__MATERIAL FOR THE TASK__
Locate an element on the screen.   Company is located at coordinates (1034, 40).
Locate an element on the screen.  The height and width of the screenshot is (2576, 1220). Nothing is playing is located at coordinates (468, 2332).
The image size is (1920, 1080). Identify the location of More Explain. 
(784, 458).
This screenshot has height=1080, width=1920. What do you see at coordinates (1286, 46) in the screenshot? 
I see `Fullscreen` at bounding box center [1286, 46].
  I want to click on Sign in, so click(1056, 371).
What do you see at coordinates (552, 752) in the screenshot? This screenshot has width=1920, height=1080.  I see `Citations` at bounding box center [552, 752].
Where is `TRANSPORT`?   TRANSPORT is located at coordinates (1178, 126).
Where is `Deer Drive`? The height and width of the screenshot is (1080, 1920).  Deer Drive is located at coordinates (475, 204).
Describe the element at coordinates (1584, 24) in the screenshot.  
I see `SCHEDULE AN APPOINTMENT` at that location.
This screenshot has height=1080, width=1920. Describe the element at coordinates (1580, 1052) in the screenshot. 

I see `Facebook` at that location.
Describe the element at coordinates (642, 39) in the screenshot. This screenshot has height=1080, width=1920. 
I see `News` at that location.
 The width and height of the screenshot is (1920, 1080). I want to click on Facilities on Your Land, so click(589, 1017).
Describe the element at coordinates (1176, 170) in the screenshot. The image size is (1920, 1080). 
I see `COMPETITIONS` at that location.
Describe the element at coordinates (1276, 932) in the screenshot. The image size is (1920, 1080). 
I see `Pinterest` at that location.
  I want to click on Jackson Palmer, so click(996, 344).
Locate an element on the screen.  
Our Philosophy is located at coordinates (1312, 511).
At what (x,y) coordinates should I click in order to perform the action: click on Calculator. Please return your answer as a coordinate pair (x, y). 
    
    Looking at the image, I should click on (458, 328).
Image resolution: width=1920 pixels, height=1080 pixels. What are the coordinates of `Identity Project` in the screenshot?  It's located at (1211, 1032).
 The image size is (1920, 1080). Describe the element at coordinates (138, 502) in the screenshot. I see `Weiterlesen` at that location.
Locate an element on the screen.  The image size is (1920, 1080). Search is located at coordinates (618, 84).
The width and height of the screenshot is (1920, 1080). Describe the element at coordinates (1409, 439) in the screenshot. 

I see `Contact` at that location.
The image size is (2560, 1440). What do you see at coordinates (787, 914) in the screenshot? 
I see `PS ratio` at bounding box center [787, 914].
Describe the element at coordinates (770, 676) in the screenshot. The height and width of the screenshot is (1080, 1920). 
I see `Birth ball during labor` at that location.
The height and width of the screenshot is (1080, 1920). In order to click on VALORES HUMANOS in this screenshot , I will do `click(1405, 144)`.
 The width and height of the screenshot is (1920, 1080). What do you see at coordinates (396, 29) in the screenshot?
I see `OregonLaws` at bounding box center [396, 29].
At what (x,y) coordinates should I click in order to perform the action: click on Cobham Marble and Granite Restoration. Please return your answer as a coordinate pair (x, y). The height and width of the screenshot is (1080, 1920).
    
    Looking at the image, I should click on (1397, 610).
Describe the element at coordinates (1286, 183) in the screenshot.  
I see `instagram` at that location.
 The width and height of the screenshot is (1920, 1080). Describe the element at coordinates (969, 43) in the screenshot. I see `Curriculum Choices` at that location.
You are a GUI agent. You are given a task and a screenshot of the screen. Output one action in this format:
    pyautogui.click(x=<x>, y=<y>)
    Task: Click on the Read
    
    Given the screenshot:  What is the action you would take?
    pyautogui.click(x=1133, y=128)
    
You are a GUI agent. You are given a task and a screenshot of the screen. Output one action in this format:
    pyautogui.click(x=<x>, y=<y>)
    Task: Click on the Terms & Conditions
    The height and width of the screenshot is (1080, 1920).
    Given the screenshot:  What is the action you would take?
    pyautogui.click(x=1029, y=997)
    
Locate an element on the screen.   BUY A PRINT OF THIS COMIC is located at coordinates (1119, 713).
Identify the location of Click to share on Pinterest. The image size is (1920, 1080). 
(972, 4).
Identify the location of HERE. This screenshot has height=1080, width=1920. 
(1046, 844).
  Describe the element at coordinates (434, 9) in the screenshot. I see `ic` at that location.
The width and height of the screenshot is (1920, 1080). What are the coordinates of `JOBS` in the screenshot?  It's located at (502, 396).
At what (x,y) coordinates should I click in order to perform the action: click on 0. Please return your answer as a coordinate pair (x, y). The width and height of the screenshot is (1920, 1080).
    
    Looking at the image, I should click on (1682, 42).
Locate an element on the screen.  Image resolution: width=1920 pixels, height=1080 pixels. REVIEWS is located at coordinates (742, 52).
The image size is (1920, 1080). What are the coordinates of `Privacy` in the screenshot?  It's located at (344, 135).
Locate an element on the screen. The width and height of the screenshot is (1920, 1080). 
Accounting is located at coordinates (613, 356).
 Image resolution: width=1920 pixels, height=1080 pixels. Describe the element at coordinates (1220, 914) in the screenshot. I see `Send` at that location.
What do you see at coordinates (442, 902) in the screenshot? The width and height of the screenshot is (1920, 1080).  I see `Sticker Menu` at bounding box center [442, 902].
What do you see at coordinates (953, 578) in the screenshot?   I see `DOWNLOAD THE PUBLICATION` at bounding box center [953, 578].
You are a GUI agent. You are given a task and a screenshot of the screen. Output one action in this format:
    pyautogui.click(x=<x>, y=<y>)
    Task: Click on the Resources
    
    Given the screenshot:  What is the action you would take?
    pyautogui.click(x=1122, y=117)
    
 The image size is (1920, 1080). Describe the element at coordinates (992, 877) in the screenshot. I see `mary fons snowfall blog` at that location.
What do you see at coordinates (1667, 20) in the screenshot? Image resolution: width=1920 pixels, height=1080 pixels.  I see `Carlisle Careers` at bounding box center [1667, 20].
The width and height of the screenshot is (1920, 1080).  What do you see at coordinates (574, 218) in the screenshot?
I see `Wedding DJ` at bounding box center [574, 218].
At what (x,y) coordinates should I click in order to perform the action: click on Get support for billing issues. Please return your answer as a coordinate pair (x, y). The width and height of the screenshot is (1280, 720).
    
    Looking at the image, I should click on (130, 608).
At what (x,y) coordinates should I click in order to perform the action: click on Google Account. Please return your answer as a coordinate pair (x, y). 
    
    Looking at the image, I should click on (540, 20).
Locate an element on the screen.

__TASK__
Filter the records above and copy each line containing the word "Pinterest", matching case exactly.

__RESULT__
I see `Pinterest` at that location.
Identify the location of Click to share on Pinterest. The image size is (1920, 1080). 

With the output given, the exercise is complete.